Prompt 1
According to the rheumatoid arthritis article below, which tissue does the immune system particularly attack in this disease?
Prompt 2
Reproduce word for word the passage of the rheumatoid arthritis article below that opens with the words containing "Systemic Effects: Rheumatoid" and closes with "and weight loss.".
Prompt 3
The rheumatoid arthritis article below describes complications outside the joints. List every organ or body part it names as affected by them.

Rheumatoid Arthritis Is Relatively Manageable. Here’s How

  • Home
  • Rheumatoid Arthritis Is Relatively Manageable. Here’s How
Shape Image One
Rheumatoid Arthritis Is Relatively Manageable. Here’s How

Rheumatoid arthritis is a chronic autoimmune disease. It primarily affects the joints but can also involve other body systems. In this disease, the body’s immune system mistakenly attacks its own healthy tissues, particularly the synovium. It is the lining of the membranes that surround the joints. This chronic inflammation can lead to joint damage, pain, swelling, and a variety of other symptoms.

Though cumbersome, it is relatively manageable especially when detected early. Your doctor can prescribe various medications and overall lifestyle change to avoid the condition from worsening. But, before we get to the possible treatments, it is best to know some warning signs to watch out for. Read on to see what these are. 

Symptoms of Rheumatoid Arthritis 

Autoimmune Response: As earlier mentioned, Rheumatoid arthritis is characterised by an autoimmune response where the immune system targets the synovium. Unfortunately, this triggers an inflammatory reaction within the joints. 

Symmetrical Joint Involvement: Rheumatoid Arthritis typically affects joints on both sides of the body simultaneously. For example, if the right wrist is affected, the left wrist is likely to be affected as well. 

Joint Inflammation: Inflammation within the affected joints is tell-tale characteristic of Rheumatoid Arthritis. This inflammation can lead to pain, swelling, warmth, and redness in the joints. 

Morning Stiffness: People with this condition often experience morning stiffness that lasts for more than an hour. This can also occur after periods of inactivity throughout the day.

Progressive Joint Damage: Over time, the chronic inflammation can lead to joint damage and deformities. This is most observable in the wrists, fingers, knees, and toes. 

Systemic Effects: Rheumatoid Arthritis can affect more than just the joints. It can also involve other body systems and organs. This unfortunately leads to symptoms such as fatigue, muscle weakness, fever, and weight loss. 

Fluctuating Symptoms: It is important to note that symptoms can vary in intensity and may go through periods of remission. Some instances it can disappear and flare up making it fairly unpredictable. 

Extra-articular Manifestations: In some cases, this condition leads to complications outside of the joints, affecting organs like the skin, eyes, lungs, heart, and blood vessels. 

Possible treatment for Rheumatoid Arthritis 

To further understand what Rheumatoid Arthritis is, just imagine your body’s immune system as an overprotective security guard. Instead of protecting you, it starts attacking your own joints, causing pain, swelling, and damage. This is what happens when you have this condition. 

So, how do we manage it? 

Medications: Doctors often give you special medicines that help calm down your overactive immune system. These medicines come in different forms:

  • Pills you swallow
  • Injections or shots
  • Sometimes, strong pills like steroids can quickly ease the pain and swelling when things get really bad.

Supplied entries
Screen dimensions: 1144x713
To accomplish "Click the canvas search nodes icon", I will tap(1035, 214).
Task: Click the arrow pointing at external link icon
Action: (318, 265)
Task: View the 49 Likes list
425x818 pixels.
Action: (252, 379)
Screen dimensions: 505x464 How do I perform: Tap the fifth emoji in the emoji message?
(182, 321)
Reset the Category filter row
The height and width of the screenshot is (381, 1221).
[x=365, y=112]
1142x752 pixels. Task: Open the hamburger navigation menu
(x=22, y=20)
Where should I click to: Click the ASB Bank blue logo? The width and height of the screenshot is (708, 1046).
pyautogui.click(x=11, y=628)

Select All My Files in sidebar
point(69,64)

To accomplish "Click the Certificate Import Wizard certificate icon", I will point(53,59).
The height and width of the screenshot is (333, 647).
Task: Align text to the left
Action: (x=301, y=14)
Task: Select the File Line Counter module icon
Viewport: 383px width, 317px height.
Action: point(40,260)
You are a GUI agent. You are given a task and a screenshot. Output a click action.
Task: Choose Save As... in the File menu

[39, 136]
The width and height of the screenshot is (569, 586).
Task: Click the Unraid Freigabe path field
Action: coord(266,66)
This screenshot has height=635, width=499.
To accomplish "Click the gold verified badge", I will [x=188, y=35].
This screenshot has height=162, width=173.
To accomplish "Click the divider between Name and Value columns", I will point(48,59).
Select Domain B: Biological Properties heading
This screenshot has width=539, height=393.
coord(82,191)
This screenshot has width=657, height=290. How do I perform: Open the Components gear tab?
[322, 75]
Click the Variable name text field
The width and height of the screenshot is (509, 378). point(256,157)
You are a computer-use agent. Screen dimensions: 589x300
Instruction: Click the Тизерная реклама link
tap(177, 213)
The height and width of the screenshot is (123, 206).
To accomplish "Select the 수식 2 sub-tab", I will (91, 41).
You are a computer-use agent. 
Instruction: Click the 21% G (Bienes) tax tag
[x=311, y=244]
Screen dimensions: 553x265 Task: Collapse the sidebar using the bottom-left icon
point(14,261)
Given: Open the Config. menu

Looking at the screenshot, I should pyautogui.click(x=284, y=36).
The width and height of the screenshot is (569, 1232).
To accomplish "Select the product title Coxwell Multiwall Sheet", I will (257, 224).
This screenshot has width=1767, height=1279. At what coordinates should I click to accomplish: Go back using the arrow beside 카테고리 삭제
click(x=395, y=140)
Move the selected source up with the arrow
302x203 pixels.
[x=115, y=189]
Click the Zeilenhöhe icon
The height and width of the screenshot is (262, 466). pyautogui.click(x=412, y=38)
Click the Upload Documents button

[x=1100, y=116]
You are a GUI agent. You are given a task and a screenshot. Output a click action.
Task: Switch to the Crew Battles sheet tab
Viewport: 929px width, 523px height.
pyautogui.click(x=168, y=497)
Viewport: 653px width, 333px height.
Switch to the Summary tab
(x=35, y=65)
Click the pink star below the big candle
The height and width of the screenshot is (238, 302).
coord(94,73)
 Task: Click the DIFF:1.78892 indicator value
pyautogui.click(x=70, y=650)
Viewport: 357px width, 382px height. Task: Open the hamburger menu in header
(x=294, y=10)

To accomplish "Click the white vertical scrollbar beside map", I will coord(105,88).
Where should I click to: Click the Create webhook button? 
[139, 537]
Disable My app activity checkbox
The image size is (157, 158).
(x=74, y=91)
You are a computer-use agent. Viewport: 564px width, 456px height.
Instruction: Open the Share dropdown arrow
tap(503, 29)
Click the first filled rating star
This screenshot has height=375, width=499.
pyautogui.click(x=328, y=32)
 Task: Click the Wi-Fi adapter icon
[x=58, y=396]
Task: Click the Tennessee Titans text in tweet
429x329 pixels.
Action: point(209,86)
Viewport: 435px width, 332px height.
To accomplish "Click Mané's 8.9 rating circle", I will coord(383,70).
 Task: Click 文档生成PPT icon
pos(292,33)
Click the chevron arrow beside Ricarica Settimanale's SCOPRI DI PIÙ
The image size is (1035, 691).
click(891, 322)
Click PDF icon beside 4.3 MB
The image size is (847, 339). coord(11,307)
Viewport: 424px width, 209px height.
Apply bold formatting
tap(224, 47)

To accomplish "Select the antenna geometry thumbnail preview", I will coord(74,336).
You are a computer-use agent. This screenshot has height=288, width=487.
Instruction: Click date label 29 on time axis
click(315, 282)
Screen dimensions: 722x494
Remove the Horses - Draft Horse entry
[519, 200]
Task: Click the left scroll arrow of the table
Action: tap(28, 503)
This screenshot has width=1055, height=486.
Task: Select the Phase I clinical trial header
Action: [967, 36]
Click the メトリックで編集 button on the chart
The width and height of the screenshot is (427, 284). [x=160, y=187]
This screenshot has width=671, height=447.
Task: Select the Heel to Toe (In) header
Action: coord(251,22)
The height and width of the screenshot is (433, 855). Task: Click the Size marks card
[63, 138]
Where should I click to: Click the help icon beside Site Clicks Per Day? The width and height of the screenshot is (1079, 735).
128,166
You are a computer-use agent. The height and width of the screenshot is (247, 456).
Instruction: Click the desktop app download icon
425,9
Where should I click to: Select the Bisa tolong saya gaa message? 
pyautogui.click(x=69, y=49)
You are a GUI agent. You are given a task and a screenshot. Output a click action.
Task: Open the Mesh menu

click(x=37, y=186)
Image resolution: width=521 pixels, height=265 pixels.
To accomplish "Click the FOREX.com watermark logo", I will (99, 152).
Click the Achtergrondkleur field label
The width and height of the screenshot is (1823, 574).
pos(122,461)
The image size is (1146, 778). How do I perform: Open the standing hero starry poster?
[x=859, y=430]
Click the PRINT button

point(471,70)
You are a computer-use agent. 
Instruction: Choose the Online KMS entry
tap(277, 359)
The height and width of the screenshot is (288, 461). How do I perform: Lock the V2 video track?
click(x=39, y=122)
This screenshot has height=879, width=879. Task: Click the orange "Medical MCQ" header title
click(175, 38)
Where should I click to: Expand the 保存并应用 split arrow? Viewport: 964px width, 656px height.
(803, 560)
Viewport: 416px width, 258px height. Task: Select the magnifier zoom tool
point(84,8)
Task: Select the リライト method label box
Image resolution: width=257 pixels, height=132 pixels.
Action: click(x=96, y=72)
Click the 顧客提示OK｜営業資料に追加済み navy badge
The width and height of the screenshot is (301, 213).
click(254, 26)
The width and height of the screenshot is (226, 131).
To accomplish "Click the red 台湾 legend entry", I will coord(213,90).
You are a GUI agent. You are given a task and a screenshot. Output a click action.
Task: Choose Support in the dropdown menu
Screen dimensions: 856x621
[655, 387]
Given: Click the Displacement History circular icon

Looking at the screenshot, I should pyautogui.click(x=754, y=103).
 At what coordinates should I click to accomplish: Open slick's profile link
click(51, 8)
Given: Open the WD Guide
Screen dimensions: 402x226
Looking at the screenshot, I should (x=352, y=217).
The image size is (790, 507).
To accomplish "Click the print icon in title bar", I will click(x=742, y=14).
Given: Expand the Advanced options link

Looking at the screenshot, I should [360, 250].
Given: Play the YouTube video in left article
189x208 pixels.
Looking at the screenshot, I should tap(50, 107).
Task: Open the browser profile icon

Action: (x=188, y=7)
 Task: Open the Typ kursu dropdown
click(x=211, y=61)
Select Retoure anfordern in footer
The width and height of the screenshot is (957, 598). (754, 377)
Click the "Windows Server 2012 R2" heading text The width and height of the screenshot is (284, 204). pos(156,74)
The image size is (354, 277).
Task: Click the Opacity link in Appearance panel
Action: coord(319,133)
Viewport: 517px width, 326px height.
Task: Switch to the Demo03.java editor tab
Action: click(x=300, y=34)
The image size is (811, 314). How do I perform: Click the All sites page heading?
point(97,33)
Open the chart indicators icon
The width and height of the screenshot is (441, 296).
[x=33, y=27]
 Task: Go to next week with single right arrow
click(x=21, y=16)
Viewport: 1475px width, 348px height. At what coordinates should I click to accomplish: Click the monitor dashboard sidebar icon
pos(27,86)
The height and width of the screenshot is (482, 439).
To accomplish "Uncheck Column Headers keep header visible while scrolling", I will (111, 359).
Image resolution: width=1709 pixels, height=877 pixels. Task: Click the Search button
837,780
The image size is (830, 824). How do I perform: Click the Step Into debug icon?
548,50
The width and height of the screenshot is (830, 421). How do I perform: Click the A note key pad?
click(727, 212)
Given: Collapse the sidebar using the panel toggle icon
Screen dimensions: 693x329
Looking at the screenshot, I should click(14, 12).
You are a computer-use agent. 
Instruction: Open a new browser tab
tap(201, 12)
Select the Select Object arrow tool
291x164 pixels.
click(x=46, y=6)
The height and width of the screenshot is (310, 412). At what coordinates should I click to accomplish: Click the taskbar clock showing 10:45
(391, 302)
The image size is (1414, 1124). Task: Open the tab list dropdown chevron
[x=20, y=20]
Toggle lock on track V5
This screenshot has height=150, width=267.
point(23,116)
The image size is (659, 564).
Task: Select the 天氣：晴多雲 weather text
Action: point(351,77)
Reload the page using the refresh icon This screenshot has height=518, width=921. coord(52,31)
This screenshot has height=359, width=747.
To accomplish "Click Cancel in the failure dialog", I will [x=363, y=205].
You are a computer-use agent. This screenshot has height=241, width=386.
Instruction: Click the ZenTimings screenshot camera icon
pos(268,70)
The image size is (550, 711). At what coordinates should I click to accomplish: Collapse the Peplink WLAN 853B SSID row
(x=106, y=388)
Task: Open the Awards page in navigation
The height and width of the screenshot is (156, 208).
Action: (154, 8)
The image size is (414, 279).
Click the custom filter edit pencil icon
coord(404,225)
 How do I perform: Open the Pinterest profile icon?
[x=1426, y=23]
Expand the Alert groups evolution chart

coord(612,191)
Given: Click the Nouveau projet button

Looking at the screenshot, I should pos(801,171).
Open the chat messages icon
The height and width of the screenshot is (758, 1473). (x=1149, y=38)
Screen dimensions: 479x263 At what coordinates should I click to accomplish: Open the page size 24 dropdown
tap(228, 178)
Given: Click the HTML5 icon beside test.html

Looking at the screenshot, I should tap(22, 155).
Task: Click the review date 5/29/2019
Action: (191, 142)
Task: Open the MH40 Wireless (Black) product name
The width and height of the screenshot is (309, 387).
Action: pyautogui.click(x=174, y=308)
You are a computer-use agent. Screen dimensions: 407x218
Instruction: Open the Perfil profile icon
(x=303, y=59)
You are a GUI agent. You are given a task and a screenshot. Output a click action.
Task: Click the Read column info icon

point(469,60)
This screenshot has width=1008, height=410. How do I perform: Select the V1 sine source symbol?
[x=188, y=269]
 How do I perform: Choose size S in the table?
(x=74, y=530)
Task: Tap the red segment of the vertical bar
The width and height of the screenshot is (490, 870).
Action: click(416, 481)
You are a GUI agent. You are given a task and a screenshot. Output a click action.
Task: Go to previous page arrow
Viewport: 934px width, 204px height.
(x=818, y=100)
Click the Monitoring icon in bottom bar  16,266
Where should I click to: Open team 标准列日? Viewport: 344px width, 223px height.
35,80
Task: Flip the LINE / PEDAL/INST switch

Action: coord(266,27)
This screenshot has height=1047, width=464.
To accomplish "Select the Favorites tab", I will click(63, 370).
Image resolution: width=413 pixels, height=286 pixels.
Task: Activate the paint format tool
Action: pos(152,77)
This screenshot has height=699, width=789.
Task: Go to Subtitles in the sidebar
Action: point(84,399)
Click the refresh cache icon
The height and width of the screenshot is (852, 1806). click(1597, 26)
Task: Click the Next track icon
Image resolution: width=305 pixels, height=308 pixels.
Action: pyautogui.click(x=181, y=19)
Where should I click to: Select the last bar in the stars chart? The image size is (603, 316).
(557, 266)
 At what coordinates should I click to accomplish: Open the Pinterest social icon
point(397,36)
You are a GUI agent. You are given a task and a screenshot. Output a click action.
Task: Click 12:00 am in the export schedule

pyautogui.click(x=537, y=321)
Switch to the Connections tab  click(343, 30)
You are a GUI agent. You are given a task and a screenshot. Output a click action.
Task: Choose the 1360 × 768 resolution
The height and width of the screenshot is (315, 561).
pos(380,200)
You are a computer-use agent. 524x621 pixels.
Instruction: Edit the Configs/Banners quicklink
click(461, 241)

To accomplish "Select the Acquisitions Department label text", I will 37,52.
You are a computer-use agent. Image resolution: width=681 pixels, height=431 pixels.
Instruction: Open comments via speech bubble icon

Exercise output 1
The synovium.

Exercise output 2
Systemic Effects: Rheumatoid Arthritis can affect more than just the joints. It can also involve other body systems and organs. This unfortunately leads to symptoms such as fatigue, muscle weakness, fever, and weight loss.

Exercise output 3
Skin, eyes, lungs, heart, blood vessels